Medical discoveries in old Soho.
London’s Soho defies a label: it’s restaurants, bars, entertainment, music, theatre, art, architecture, film, retail… and a Petri dish for Victorian science.
Away from the crowds around Shaftesbury Avenue and Chinatown, in the streets towards Oxford Street, it’s less frantic and you have time to take in your surroundings. Some of it is little changed since Georgian times – except, of course, for the water pipes under your feet. In those days there was no plumbing in this crowded corner of the city, and everyone depended on the neighbourhood well for their drinking water.
While you’re in Lexington Street perusing the shops and restaurants you can check off one of London’s many locations marking the ground-breaking discoveries that were so vital to medicine and public health. At the north end, on the corner of Broadwick Street, is a pub called the John Snow. Who was he, and why here?
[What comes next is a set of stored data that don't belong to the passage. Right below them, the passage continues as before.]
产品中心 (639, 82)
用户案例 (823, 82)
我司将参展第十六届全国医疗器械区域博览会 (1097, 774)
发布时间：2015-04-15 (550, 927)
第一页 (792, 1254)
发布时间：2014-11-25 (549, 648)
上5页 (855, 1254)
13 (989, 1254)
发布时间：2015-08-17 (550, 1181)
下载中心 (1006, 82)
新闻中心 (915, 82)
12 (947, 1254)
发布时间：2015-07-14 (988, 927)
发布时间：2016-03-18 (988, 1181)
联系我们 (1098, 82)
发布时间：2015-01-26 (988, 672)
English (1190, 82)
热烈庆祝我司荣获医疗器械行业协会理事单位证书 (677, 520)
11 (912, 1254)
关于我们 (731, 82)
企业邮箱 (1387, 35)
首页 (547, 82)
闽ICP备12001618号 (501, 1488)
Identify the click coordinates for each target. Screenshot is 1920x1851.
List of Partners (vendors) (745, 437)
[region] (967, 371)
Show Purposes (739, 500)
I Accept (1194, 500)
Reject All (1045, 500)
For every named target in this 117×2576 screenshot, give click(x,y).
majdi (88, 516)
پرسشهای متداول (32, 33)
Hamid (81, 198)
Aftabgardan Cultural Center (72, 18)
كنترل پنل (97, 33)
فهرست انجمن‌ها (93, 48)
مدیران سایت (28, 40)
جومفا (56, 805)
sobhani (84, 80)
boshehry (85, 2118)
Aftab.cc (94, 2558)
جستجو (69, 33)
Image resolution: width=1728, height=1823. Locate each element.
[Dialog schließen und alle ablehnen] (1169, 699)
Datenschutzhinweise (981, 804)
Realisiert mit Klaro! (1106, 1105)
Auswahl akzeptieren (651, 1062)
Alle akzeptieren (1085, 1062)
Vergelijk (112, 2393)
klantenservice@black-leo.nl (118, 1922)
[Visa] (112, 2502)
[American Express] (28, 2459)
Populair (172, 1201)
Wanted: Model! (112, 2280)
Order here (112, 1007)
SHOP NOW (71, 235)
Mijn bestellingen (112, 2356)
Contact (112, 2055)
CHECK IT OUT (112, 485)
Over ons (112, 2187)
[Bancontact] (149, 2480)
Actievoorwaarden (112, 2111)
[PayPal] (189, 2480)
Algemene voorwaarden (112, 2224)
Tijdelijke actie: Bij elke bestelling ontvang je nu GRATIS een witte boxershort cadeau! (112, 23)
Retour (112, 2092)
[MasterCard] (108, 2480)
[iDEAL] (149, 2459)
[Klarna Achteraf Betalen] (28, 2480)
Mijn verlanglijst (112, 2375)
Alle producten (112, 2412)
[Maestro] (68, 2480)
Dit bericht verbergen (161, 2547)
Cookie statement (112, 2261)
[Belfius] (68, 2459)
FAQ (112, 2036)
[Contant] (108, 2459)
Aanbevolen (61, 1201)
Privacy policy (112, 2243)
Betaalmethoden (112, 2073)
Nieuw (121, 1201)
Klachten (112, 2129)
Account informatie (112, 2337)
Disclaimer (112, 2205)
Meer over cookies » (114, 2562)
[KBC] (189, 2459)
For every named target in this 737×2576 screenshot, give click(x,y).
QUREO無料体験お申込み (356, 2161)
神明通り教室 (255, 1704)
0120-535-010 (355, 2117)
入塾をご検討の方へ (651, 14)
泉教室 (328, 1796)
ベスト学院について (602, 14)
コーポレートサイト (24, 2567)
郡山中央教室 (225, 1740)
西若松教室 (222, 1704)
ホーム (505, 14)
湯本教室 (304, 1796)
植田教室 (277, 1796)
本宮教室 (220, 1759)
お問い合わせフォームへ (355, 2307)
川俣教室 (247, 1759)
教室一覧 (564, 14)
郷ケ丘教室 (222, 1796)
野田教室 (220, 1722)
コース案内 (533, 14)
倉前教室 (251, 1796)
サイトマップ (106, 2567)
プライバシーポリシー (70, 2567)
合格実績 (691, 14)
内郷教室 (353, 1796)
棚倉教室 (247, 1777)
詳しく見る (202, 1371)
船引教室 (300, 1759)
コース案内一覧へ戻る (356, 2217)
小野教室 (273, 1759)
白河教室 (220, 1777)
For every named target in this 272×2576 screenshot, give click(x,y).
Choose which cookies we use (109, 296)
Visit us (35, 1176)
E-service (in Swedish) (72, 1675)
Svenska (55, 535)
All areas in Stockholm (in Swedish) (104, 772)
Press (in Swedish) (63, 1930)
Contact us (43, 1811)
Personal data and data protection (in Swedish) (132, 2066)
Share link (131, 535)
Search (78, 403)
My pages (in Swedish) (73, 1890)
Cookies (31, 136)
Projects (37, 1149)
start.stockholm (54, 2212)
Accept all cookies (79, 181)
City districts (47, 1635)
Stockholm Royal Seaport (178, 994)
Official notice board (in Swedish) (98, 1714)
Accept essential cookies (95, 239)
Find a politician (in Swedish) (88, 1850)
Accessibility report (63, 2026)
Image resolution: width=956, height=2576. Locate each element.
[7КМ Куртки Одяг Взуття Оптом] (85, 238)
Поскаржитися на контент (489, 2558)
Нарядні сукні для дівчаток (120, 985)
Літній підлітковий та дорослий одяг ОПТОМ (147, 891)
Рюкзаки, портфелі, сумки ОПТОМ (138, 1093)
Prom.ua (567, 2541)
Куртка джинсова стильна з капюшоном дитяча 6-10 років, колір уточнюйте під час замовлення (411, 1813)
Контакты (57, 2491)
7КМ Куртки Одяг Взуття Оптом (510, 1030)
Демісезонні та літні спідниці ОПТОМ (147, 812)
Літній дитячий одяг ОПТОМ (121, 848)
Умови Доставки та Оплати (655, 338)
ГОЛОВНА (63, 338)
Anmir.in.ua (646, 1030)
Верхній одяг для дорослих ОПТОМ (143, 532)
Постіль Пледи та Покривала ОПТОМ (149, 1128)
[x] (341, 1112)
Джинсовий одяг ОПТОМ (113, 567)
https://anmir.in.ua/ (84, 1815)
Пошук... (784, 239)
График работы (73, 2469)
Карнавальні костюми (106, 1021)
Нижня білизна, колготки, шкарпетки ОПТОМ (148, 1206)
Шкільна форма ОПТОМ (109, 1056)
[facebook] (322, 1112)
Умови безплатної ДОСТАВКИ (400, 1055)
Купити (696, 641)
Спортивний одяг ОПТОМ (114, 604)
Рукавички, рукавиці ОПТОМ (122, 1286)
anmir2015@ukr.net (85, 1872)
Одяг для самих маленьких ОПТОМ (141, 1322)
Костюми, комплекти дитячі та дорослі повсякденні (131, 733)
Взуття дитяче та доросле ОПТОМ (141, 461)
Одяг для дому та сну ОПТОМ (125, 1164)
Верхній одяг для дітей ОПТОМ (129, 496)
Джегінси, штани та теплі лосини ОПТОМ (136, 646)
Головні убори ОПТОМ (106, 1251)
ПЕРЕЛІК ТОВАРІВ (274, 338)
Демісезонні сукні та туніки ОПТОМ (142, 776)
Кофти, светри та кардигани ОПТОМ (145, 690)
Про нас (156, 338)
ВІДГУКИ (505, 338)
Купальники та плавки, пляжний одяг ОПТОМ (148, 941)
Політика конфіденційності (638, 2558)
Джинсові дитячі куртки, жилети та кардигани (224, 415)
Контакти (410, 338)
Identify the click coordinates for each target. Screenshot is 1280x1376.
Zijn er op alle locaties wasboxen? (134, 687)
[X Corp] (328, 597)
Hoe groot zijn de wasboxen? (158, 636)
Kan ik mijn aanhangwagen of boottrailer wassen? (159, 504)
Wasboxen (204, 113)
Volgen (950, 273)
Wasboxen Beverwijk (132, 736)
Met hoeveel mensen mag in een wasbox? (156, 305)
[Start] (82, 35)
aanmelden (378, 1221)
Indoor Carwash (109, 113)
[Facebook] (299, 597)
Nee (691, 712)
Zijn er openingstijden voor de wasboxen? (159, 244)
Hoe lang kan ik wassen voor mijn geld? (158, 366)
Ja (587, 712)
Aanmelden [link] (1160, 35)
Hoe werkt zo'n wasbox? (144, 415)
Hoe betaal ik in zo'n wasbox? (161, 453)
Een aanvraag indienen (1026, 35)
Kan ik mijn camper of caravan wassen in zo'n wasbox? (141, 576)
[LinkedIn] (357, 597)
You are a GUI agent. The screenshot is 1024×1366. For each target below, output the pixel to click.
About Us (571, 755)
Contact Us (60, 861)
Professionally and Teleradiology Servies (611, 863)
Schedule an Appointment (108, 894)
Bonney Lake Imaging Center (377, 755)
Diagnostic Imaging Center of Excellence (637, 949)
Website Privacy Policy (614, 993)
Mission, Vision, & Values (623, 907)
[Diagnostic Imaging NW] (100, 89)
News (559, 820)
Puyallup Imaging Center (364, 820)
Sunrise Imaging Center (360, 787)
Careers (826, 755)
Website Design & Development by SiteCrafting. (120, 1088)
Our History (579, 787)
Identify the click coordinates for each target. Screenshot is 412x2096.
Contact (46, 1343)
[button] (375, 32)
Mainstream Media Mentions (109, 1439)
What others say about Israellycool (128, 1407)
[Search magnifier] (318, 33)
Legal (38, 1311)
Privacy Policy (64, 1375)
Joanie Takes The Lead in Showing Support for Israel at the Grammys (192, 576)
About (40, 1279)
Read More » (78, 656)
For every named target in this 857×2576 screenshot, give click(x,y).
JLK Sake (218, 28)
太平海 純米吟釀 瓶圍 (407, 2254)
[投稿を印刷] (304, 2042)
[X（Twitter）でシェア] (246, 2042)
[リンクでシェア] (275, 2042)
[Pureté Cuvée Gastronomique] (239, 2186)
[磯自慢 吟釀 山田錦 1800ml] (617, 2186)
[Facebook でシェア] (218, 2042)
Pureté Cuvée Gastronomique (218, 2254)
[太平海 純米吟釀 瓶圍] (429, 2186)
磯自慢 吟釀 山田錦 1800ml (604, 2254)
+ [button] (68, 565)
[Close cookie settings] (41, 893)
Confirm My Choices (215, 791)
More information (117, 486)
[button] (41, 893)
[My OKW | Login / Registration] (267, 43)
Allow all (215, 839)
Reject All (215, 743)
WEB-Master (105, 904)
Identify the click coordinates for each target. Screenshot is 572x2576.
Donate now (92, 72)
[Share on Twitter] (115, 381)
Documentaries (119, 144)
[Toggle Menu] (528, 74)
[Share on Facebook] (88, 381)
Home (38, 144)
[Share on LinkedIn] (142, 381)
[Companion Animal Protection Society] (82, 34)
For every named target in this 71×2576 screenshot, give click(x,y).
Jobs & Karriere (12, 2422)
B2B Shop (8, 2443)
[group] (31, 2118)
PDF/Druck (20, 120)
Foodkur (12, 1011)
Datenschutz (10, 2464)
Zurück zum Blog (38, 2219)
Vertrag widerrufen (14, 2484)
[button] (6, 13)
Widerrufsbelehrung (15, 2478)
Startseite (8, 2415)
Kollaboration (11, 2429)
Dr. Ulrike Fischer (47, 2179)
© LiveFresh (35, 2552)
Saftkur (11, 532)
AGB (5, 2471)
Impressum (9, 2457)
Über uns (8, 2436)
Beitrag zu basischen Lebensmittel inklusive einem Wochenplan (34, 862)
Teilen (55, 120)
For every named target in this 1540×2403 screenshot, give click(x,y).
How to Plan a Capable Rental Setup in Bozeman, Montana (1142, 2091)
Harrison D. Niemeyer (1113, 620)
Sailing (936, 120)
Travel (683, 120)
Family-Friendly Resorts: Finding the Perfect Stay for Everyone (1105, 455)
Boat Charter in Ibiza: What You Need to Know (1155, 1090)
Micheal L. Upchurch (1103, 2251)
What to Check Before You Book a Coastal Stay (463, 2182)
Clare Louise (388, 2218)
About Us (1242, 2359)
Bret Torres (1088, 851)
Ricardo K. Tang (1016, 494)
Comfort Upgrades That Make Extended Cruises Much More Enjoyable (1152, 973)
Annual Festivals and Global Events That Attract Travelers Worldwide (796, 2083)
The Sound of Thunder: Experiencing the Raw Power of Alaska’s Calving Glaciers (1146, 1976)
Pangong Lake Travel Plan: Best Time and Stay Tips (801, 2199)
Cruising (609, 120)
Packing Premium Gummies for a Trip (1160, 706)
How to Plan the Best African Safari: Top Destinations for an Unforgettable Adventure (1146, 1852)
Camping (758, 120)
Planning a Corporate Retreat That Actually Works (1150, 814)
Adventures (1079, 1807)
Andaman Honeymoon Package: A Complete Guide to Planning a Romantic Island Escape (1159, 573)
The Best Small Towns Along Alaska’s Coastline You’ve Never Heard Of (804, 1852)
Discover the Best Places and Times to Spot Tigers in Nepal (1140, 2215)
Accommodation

In 1854, while working in Soho as a physician and epidemiologist, John Snow became concerned about an outbreak of deadly cholera nearby. He did not accept the then-current theory of ‘miasma’ – disease being spread by smells in the air – and by careful observation he deduced that water from a sewage-contaminated well in Broad Street (now called Broadwick Street) was the source. He persuaded the local authority to remove the pump handle, obliging the residents to draw their water from elsewhere. New cases of cholera rapidly diminished.
His continuing work to confirm his findings and persuade the many doubters set in train an eventual acceptance of his theories by the medical profession, and a revolution in the protection of the population’s health. A plaque on the wall of the pub commemorates his achievement, and a replica pump stands on the footpath outside, close to the site of the original.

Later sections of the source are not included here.